Morgenmuffel

04. Jul 2015

Ursula Meckel

Es gibt Menschen, die wachen morgens in aller Herrgottsfrühe auf, haben schon ein Lachen in den Augen und ein Lied auf den Lippen und lassen fröhlich ihre muntere Stimme durchs Haus oder durch die Wohnung schallen. Ich weiß nicht so recht, ob ich sie beneiden oder bewundern soll oder mich auch über sie ärgern darf, denn ich  muss zugeben, eher zu den Morgenmuffeln zu gehören. Und das schon immer und auch noch als Bürgerin im „Land der Frühaufsteher“.

Voller geheimer Freude las ich in der Bibel in den Sprüchen Salomos: „Wenn einer seinen Nächsten des Morgens früh mit lauter Stimme segnet, so wird ihm das wie ein Fluch gerechnet.“

Endlich einer, der mich und meine Leidensgenossen versteht! Sonst wollen mir alle möglichen Sprichwörter ja weismachen, dass die Morgenstunde Gold im Munde hat, der frühe Vogel den Wurm fängt und dass Frühaufsteher glücklich, reich und schön werden, wenn sie es nicht bereits sind. Da hätte ich also ganz schlechte Karten. Aber der weise König aus dem Alten Testament macht Mut.

Und: Das Positive an den Morgenmuffeln ist ja, dass sie nicht verdrießlich bleiben, sondern einfach mehr Zeit brauchen, um hellwach zu werden. Die Seele muss nachkommen, will sich erst mal recken und strecken und nach einem stärkenden Frühstück zum Tageswerk schreiten. Nach solcher  Morgengymnastik und dem eher langsamen Begrüßen des neuen Morgens geht alles viel leichter und flotter; der Tag kann beginnen und gut werden. Die beiden Kater, die so freundlich sind, ihr Leben und meine Wohnung mit mir zu teilen, führen mir das auf überzeugende und einladende Weise vor.

Schlimmer sind meinen Erfahrungen nach diejenigen, die ganztägig miese Laune verbreiten und denen es überhaupt nie jemand recht machen kann. Da hilft nur, ihnen weiträumig aus dem Wege zu gehen oder sich zumindest nicht anstecken zu lassen von ihrem trüben Weltbild.
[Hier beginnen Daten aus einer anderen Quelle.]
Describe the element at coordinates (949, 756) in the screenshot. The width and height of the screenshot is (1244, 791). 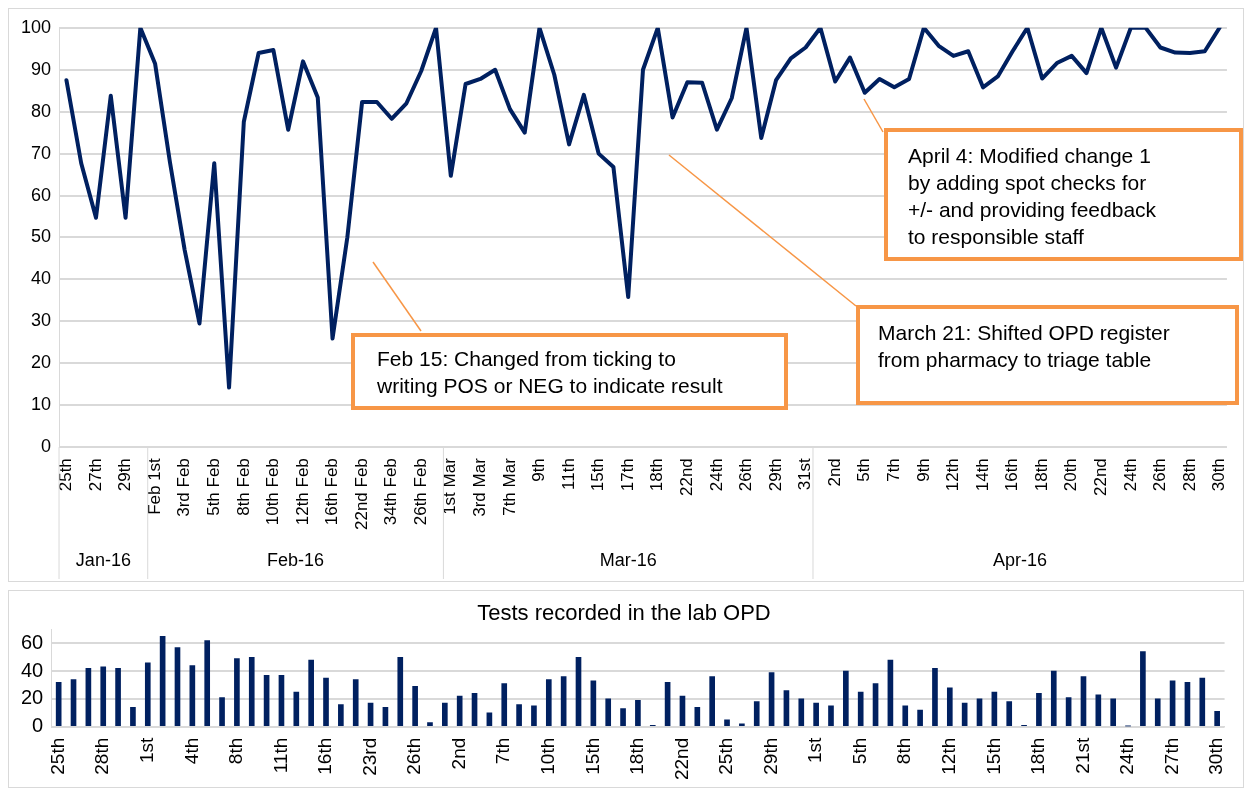
I see `x-tick-label: 12th` at that location. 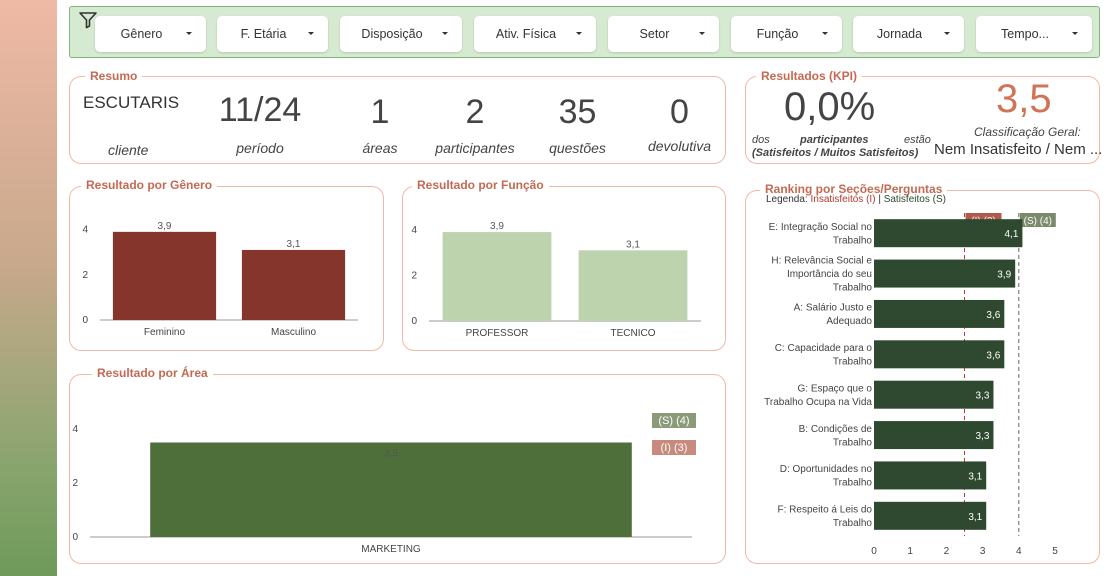 I want to click on funcao-title: Resultado por Função, so click(x=480, y=185).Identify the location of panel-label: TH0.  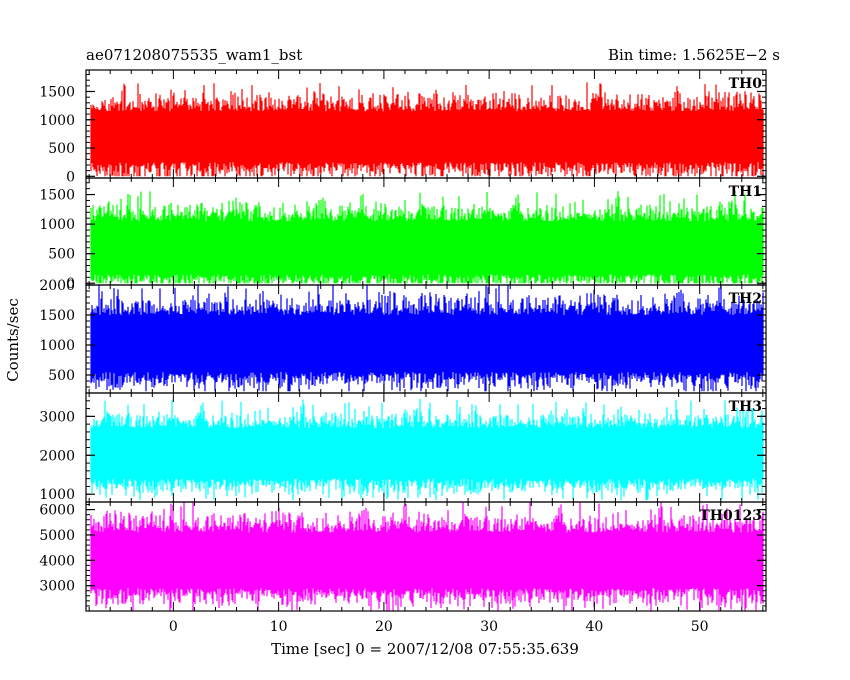
(746, 84).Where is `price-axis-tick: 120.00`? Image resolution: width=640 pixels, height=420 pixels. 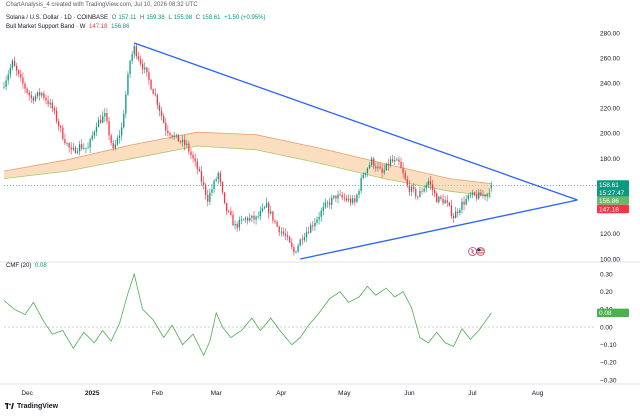 price-axis-tick: 120.00 is located at coordinates (610, 234).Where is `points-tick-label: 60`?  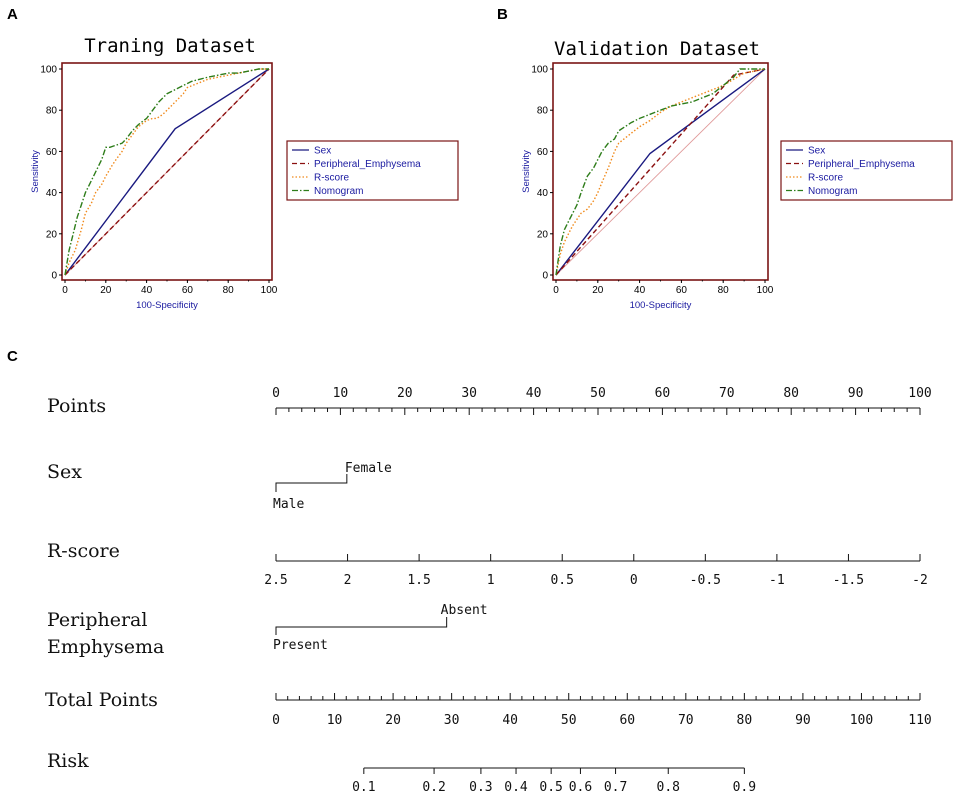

Jede und jeder sollte die Chance haben, den Tag auf die ganz eigene Weise zu beginnen – und mit etwas Rücksicht aufeinander kann das auch gelingen. Ich könnte ja mal versuchen, mich in die Lage der anderen zu versetzen, in ihre Situation hineinzudenken – sie können ja genauso wenig für ihre Veranlagung wie ich für meine. Es gibt sie nun mal, die (Nacht-)Eulen und die (Morgen-)Lerchen.

Im Psalm 127 heißt es: „Es ist umsonst, dass ihr früh aufsteht und hernach lange sitzet und esset euer Brot mit Sorgen, denn seinen Freunden gibt er es im Schlaf.“

In dieser Gewissheit lässt es sich gut aufstehen – neugierig auf das, was ich erleben werde, wer mir begegnet, was mir gut tut, was mich eventuell ärgert oder mich vielleicht weiter bringt - langsam oder mit einem Sprung aus dem Bett.